La maggiore difficoltà del
cristianesimo si è sempre focalizzata nell'"incarnazione
di Dio", che conferisce alla persona e all'azione di Gesù Cristo
le caratteristiche di unicità e di universalità
in ordine alla salvezza dell'umanità. Ma come può un
avvenimento particolare e storico avere una pretesa universale?
Come
si può
avviare un dialogo interreligioso, rispettando tutte le religioni
e senza considerarle in partenza come imperfette e inferiori, se
riconosciamo in Gesù Cristo, e soltanto in lui, il Salvatore
unico e universale dell'umanità? Non si potrebbe concepire
la persona e l'azione salvifica di Dio a partire da altri mediatori
oltre a Gesù Cristo?
19. Il problema cristologico è legato essenzialmente a quello del valore
salvifico delle religioni, a cui abbiamo già accennato. Ora ci soffermiamo
un po' di più sullo studio delle conseguenze cristologiche delle posizioni
teocentriche.
Una conseguenza è il cosiddetto "teocentrismo salvifico",
che accetta un pluralismo di mediazioni salvifiche legittime e vere. All'interno
di questa posizione, come già osservammo, un gruppo di teologi attribuisce
a Gesù Cristo un valore normativo, in quanto la sua persona e la sua vita
rivelano, nel modo più chiaro e decisivo, l'amore di Dio per gli uomini.
La maggiore difficoltà
di tale concezione è che non offre, né all'interno
né all'esterno del cristianesimo, un fondamento di tale normatività che
si attribuisce a Gesù.

* * *

> Da fare:
a - Estrai dal testo sulla cristologia il passo che va da "Una conseguenza è" a "per gli uomini.", senza cambiare nulla.
b - Nel testo sulla cristologia, che cosa accetta il cosiddetto "teocentrismo salvifico"?
c - Prosegui il testo sulla cristologia a partire dall'ultima frase.

Righe di dati:
* * *

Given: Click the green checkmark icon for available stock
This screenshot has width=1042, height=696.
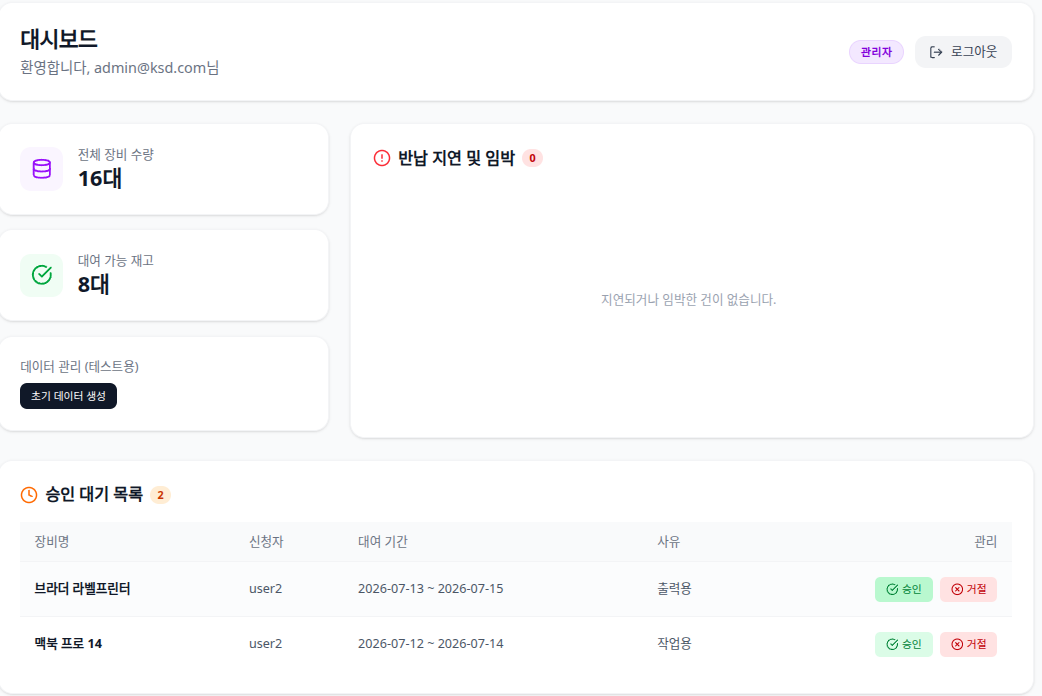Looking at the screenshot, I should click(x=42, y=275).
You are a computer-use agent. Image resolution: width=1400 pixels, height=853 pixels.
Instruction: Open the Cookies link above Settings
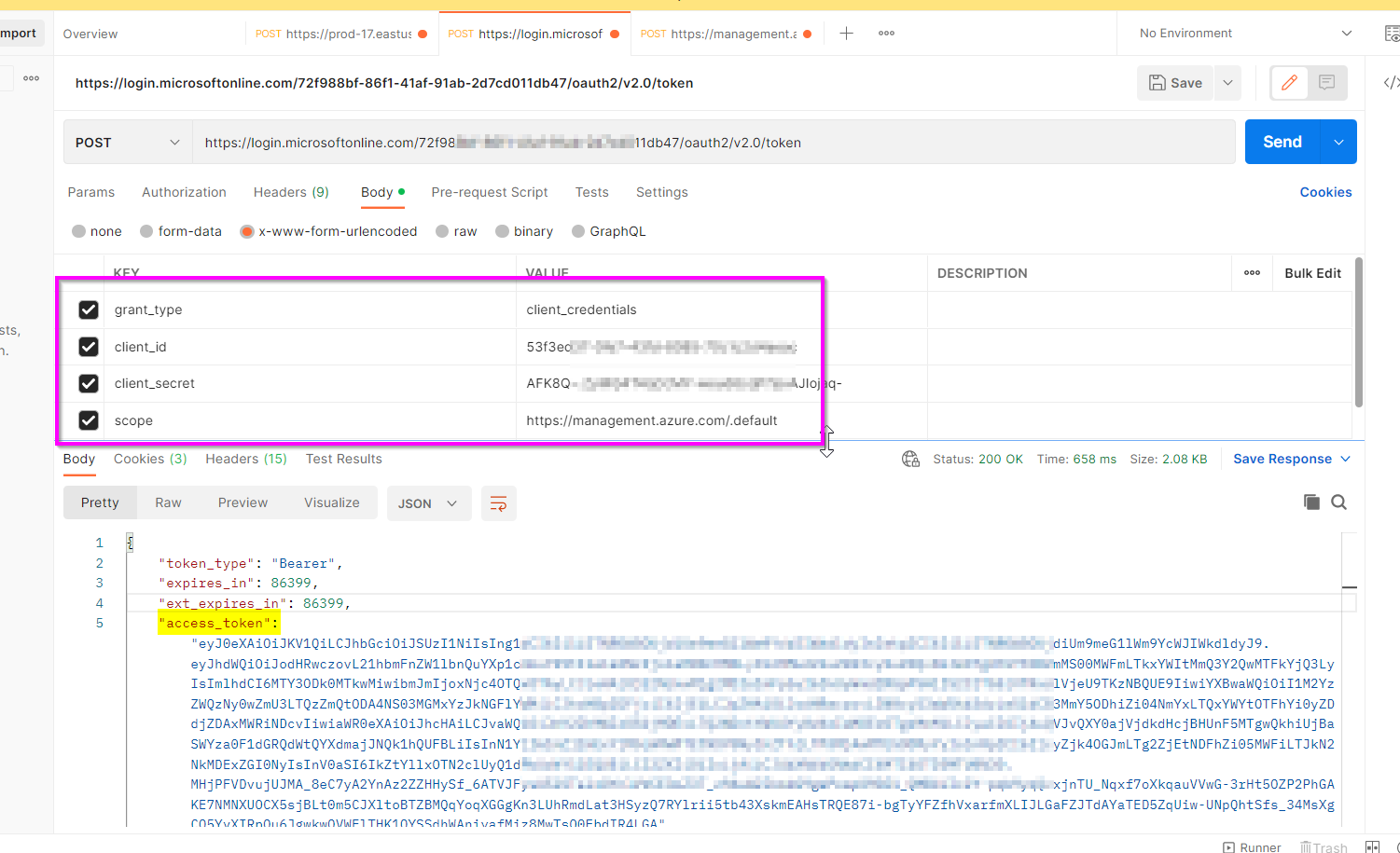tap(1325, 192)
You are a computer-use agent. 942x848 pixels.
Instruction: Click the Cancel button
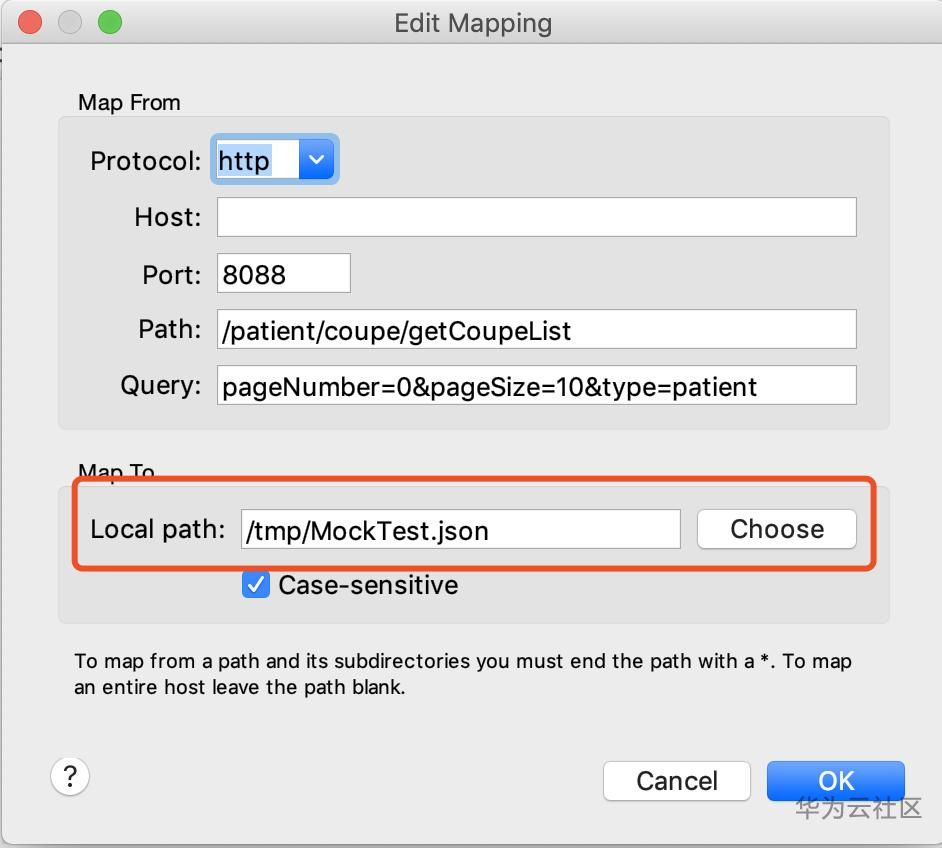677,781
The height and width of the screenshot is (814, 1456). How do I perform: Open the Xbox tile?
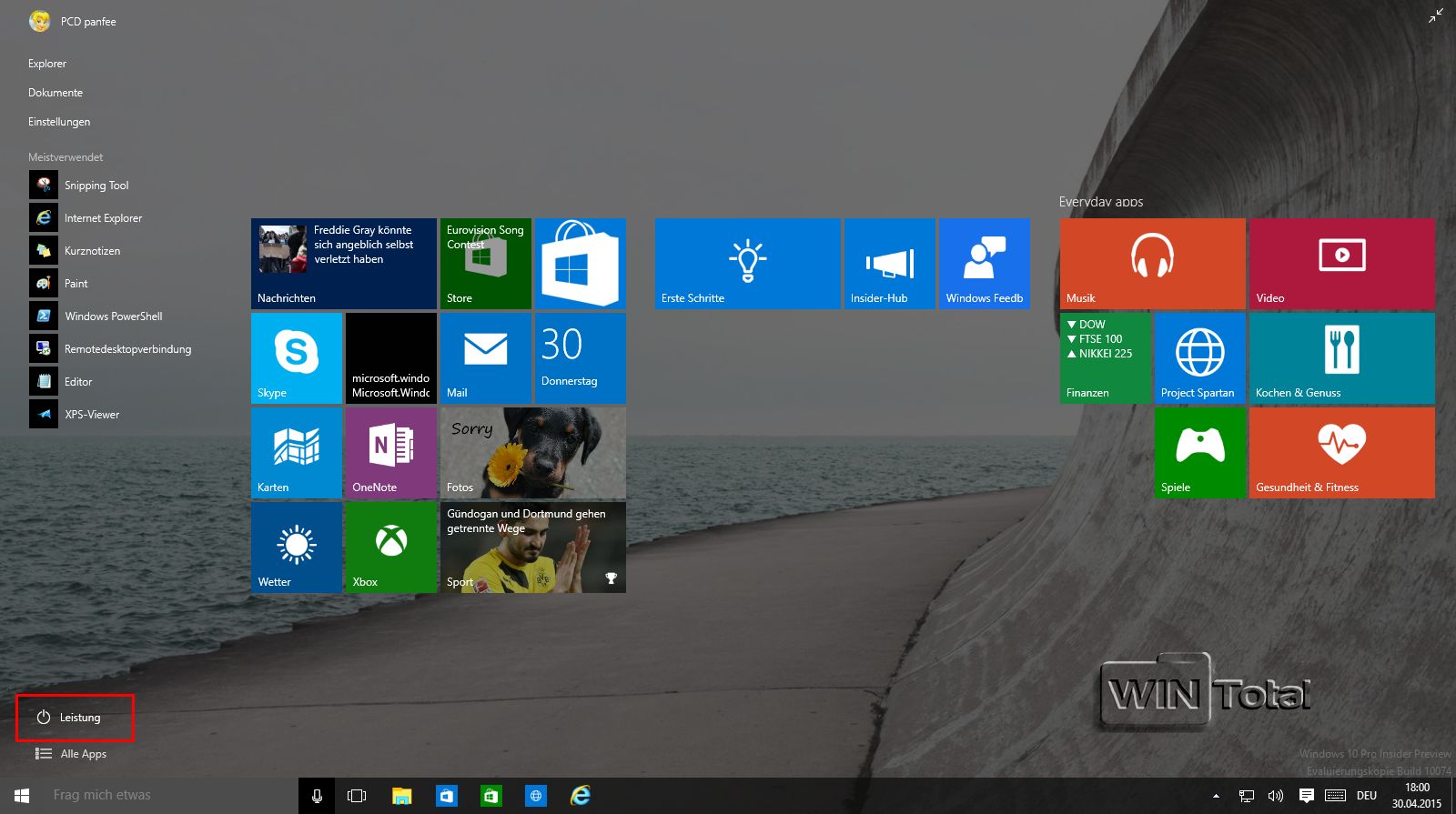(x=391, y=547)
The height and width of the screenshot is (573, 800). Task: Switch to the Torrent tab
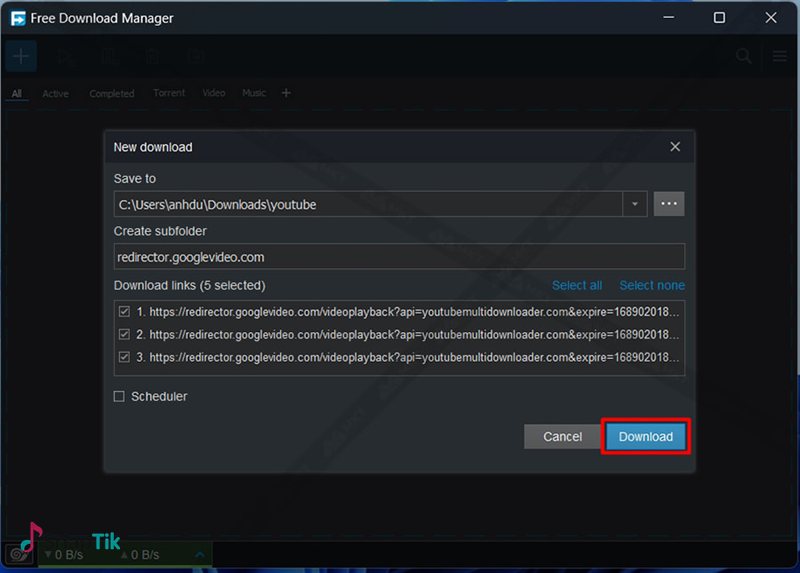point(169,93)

* * *

> Risposte:
a -
Una conseguenza è il cosiddetto "teocentrismo salvifico",
che accetta un pluralismo di mediazioni salvifiche legittime e vere. All'interno
di questa posizione, come già osservammo, un gruppo di teologi attribuisce
a Gesù Cristo un valore normativo, in quanto la sua persona e la sua vita
rivelano, nel modo più chiaro e decisivo, l'amore di Dio per gli uomini.

b - Un pluralismo di mediazioni salvifiche legittime e vere.

c -
20. Un altro gruppo di teologi sostiene un teocentrismo
salvifico con una cristologia non normativa. Svincolare Cristo da Dio priva il cristianesimo di qualsiasi pretesa
universalistica della salvezza (e così diventerebbe possibile il dialogo
autentico con le religioni), ma implica la necessità di confrontarsi con
la fede della chiesa e in concreto con il dogma di Calcedonia. Questi teologi
considerano tale dogma come un'espressione storicamente condizionata dalla filosofia
greca, che dev'essere attualizzata perché impedisce il dialogo interreligioso.
L'incarnazione sarebbe un'espressione non oggettiva, ma metaforica, poetica,
mitologica: essa vuole soltanto significare l'amore di Dio che si incarna in
uomini e donne la cui vita riflette l'azione di Dio. Le affermazioni dell'esclusività salvifica
di Gesù Cristo possono essere spiegate con il contesto storico-culturale:
cultura classica (una sola verità certa e immutabile), mentalità escatologico-apocalittica
(profeta finale, rivelazione definitiva) e atteggiamento di una minoranza (linguaggio
di sopravvivenza, un unico salvatore).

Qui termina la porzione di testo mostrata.